We intentionally chose to not let users drop down to native -- the idea of
having an interpreted language that sits on top of a native runtime on
multiple platforms is not a new one, and it allows for so many benefits that
you lose out on if developers can add arbitrary compiled code with direct
access to system APIs.

Additionally, there is a significant value-add of using Exponent in terms of
upgrades. As great as React Native is, it also moves extremely fast and it can
be difficult to keep up with new releases -- a change in React Native might
cause several of your native dependencies to break, and you'll need to fork
those libraries and fix them if the maintainer isn't keeping on the same
schedule as you. Updates with Exponent are as simple as updating JavaScript,
which has much less churn and breaking changes than the native side (the React
API itself is very mature, the APIs for specific native components may
change).

Another nice advantage of this is that you can work on an iOS app from Windows
and Linux, because you don't need to compile your app with Xcode (we handle
builds for you when you want to ship to the app store, before that you can
just use the Exponent client).

We ship with a bunch of APIs out of the box and are constantly improving them
and adding more. We have analytics tools like Amplitude and Segment built in,
Maps, Facebook login (working on Google Login), and more:
[https://docs.getexponent.com/versions/latest/index.html](https://docs.getexponent.com/versions/latest/index.html)

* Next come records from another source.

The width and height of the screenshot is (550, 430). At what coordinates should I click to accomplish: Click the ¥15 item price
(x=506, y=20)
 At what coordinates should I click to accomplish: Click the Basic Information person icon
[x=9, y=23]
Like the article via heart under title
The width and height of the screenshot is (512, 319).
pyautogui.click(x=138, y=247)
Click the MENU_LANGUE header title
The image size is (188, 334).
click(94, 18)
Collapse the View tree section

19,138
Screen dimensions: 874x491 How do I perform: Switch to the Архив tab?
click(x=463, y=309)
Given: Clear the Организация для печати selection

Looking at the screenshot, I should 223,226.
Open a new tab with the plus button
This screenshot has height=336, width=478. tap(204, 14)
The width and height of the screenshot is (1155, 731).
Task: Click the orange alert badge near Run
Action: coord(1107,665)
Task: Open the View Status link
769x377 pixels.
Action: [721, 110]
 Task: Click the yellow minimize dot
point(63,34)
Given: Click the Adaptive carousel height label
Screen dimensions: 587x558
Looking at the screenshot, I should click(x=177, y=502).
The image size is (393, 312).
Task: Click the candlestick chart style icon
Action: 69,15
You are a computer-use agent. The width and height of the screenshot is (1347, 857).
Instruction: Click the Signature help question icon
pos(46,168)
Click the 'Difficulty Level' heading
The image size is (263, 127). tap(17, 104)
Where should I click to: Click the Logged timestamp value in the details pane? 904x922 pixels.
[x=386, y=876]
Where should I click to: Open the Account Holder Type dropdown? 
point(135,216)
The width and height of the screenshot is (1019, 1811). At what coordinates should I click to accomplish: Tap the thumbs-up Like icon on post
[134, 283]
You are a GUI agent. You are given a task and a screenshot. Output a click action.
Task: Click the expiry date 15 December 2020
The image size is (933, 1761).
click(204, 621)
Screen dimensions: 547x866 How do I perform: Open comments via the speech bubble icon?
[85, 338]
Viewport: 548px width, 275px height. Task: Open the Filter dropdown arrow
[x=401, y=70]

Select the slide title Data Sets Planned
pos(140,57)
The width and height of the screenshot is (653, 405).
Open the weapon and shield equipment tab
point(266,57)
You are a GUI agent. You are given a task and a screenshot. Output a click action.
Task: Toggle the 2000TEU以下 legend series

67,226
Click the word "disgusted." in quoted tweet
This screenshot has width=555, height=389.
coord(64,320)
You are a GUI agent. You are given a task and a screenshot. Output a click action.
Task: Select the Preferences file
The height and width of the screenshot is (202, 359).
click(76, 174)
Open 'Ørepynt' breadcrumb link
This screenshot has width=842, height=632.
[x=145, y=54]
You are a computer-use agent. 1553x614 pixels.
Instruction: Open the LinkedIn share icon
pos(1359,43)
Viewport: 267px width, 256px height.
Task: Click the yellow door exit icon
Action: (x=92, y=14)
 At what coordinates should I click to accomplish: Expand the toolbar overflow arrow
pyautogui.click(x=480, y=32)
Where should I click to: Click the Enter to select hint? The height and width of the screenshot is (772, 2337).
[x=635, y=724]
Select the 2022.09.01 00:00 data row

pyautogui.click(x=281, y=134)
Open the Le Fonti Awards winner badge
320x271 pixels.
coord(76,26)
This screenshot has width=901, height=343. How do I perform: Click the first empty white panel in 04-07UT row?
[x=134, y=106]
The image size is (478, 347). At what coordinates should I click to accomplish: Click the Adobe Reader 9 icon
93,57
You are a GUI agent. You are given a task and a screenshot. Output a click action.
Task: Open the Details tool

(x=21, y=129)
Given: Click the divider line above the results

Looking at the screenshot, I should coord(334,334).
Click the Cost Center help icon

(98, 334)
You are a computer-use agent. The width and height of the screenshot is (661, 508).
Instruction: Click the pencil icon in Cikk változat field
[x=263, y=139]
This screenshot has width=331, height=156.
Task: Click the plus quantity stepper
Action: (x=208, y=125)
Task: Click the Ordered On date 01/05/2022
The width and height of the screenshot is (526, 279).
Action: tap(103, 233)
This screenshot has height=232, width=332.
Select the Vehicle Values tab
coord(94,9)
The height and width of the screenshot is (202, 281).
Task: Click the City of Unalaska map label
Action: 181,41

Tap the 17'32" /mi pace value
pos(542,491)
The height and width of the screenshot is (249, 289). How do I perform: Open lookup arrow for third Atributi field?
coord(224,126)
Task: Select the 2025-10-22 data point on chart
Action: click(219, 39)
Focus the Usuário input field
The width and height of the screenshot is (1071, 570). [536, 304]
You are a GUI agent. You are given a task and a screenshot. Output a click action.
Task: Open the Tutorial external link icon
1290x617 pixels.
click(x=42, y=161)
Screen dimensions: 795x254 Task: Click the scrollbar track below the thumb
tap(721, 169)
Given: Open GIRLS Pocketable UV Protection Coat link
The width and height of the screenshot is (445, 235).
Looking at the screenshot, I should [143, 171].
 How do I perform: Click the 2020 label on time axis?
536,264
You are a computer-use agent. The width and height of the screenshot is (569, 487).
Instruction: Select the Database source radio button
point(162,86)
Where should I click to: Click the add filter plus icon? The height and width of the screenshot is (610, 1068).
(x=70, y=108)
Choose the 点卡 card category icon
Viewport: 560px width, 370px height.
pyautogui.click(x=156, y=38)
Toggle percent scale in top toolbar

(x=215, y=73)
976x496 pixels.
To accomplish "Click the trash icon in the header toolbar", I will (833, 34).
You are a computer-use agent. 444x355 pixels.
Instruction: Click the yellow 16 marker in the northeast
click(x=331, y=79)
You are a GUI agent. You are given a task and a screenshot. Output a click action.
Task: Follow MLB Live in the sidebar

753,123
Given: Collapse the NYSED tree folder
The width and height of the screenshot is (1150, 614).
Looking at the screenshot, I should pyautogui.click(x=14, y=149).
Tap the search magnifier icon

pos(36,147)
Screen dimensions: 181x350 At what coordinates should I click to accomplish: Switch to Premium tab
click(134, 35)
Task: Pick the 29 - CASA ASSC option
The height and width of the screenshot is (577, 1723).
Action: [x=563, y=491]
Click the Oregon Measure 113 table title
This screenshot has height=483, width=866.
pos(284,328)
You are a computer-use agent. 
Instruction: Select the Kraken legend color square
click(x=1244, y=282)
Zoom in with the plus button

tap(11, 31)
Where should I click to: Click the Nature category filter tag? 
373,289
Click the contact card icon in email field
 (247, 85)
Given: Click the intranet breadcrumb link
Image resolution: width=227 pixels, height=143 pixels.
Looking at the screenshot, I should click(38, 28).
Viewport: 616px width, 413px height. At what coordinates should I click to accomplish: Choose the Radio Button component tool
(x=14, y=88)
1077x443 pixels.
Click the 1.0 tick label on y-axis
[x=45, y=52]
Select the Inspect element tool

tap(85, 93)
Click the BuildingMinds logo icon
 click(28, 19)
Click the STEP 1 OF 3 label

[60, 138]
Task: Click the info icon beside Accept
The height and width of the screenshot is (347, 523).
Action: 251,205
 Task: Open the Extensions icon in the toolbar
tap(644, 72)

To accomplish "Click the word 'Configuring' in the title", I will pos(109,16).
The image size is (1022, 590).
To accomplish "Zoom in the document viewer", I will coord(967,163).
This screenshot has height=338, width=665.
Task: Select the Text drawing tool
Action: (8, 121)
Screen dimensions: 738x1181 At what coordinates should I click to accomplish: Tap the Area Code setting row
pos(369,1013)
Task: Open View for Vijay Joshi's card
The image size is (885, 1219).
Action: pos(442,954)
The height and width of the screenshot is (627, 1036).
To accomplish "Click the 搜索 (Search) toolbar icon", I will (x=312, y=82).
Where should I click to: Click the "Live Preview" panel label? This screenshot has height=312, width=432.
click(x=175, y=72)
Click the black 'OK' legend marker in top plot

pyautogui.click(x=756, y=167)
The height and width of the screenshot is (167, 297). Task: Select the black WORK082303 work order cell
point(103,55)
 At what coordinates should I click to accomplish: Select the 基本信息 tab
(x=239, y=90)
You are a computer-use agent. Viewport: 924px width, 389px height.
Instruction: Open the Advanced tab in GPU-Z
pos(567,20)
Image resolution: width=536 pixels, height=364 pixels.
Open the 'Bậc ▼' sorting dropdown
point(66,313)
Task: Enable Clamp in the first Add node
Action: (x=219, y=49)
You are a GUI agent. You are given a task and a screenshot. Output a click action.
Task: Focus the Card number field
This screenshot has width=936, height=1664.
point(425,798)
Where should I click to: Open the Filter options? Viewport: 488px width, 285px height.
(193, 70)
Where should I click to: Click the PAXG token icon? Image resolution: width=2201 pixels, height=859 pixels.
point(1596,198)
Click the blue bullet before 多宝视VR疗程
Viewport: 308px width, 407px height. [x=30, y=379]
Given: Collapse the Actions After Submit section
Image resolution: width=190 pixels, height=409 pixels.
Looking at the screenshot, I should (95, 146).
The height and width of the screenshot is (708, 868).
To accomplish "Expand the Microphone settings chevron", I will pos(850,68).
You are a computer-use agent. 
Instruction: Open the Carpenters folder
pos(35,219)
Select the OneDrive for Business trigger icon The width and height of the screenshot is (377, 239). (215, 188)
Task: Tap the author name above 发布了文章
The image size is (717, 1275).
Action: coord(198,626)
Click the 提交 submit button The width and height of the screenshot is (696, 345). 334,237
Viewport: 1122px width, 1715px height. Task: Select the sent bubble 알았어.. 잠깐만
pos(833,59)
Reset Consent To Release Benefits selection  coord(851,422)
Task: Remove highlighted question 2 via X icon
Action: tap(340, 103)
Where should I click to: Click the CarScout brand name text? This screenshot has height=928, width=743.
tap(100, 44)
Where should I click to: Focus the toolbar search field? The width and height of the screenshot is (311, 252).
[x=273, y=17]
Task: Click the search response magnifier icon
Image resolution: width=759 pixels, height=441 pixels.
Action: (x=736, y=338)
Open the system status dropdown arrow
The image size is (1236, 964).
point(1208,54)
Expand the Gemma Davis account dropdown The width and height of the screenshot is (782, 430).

React Native is still very early, though, and Exponent is just a small team of
seven, so we understand that we can't possibly expose every API that
developers working with the platform might want. So, we are working on a way
for developers to be able to still take advantage of the Exponent toolchain
and layer on native code. I've written up our approach in more detail here:
[https://blog.getexponent.com/answered-on-slack-ejecting-
from...](https://blog.getexponent.com/answered-on-slack-ejecting-from-
exponent-154bdca57dc1#.yr55mmqtc)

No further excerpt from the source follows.